## Activity
Could you restate the entries word for word, without the images?

═════ Source records

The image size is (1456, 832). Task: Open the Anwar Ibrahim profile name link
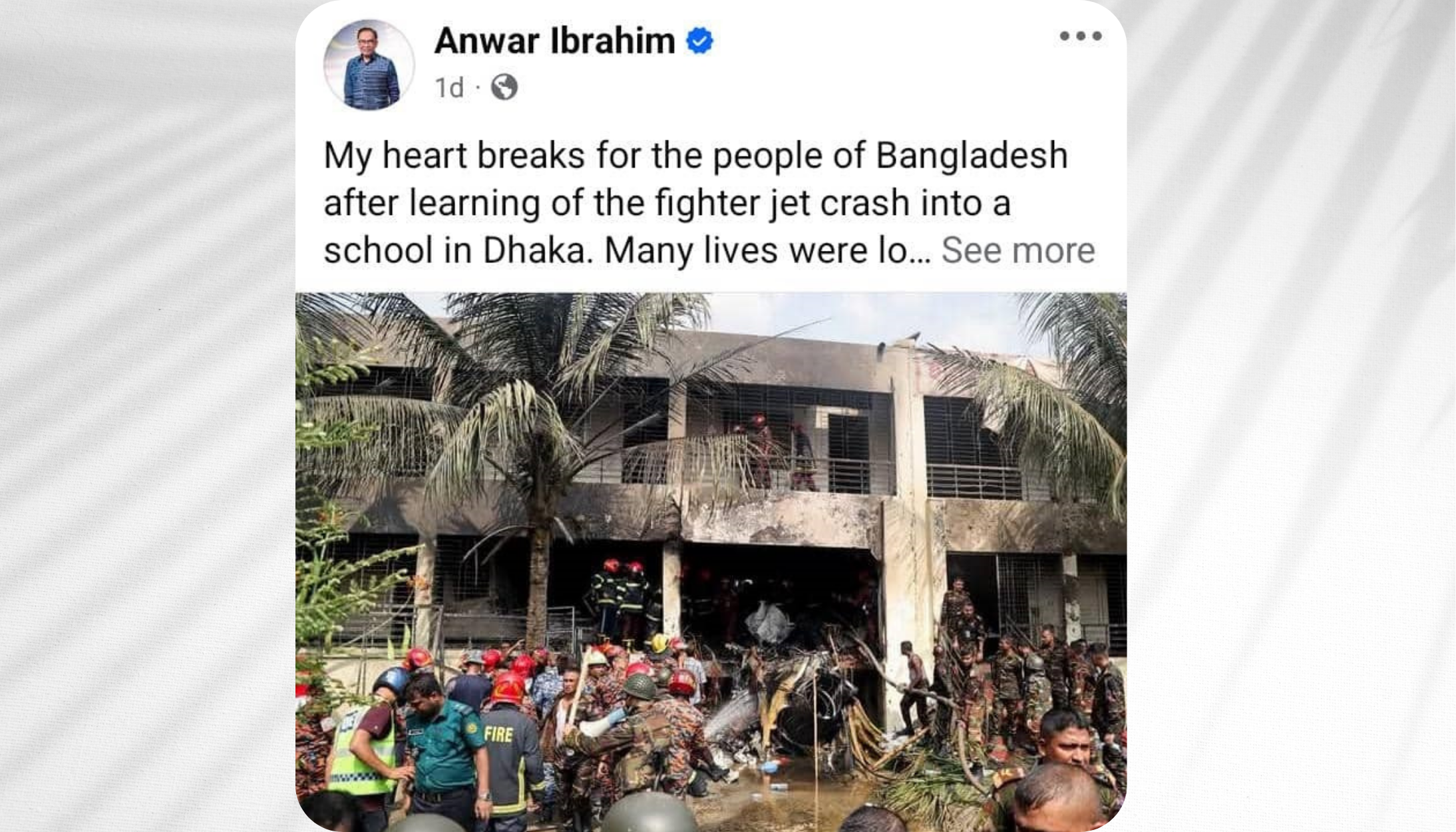pos(554,41)
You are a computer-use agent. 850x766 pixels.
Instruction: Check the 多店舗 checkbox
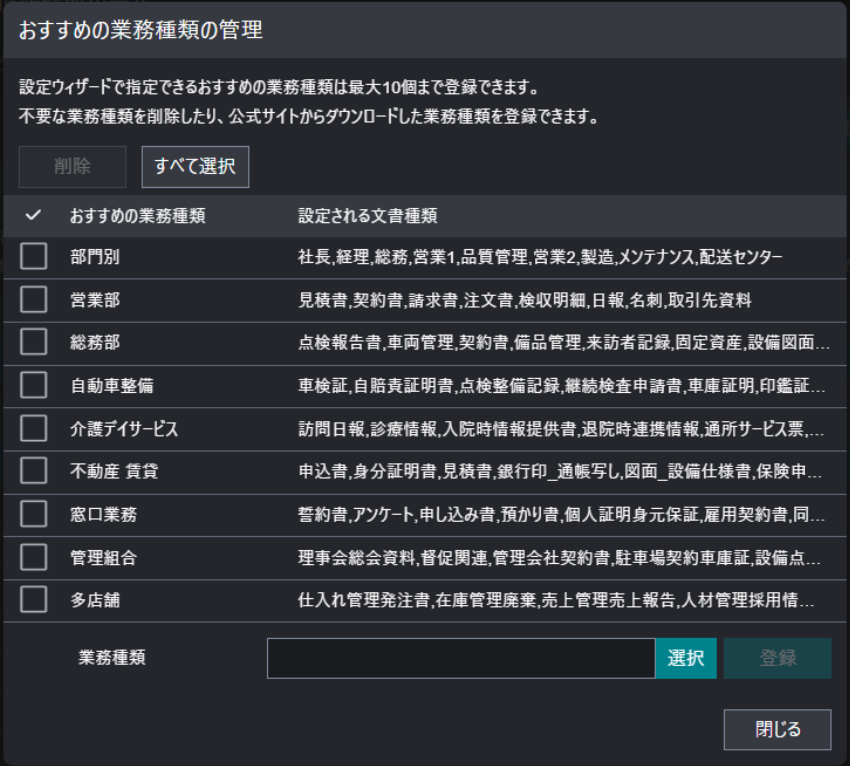[x=34, y=600]
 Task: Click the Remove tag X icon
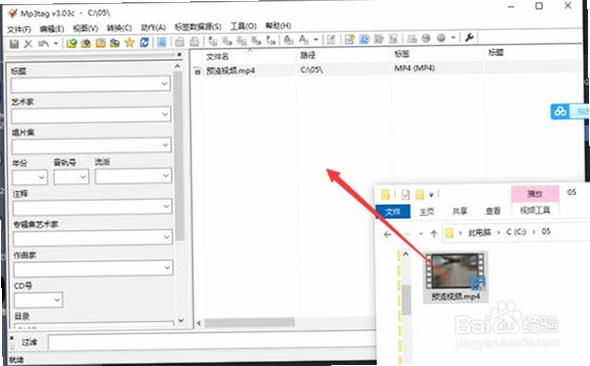pyautogui.click(x=28, y=44)
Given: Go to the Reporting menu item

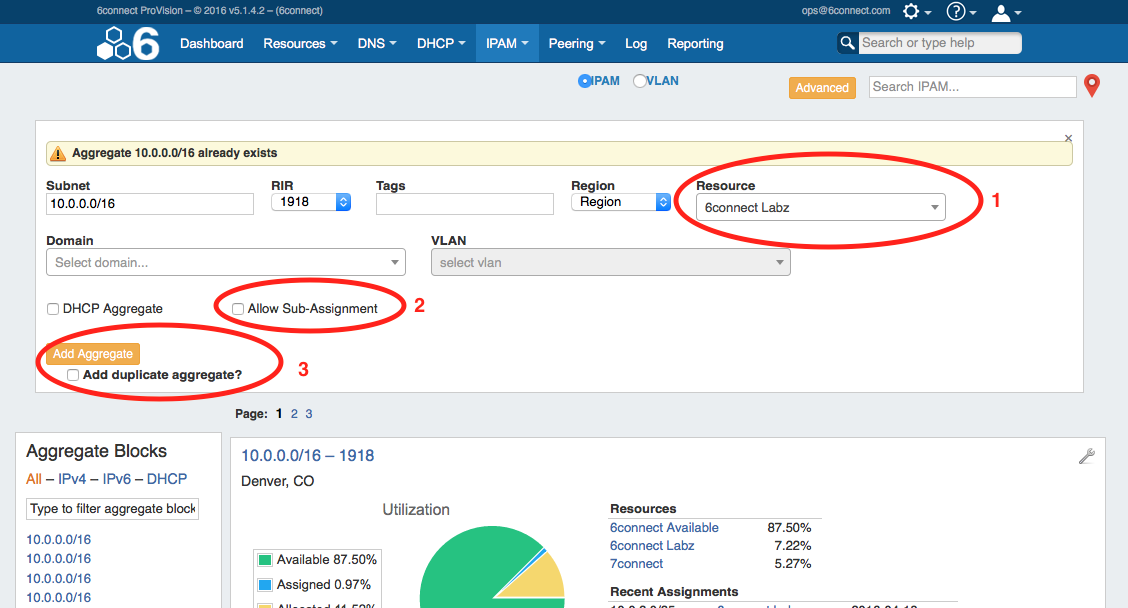Looking at the screenshot, I should click(x=695, y=44).
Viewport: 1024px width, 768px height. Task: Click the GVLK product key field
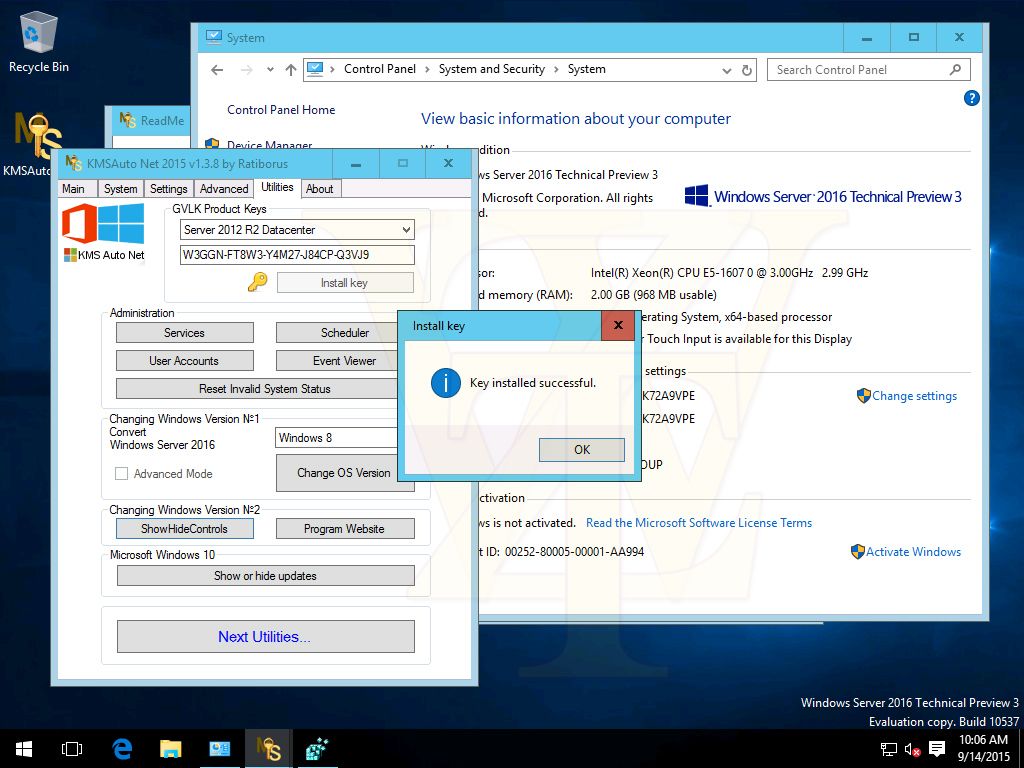297,255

══════════

## Answer to this task
The image size is (1456, 832). Task: Open the Anwar Ibrahim profile name link
pos(554,41)
You are a computer-use agent. 850x766 pixels.
Instruction: Check the 多店舗 checkbox
[x=34, y=600]
 Task: Click the Remove tag X icon
pyautogui.click(x=28, y=44)
Given: Go to the Reporting menu item

Looking at the screenshot, I should click(x=695, y=44).
Viewport: 1024px width, 768px height. Task: Click the GVLK product key field
297,255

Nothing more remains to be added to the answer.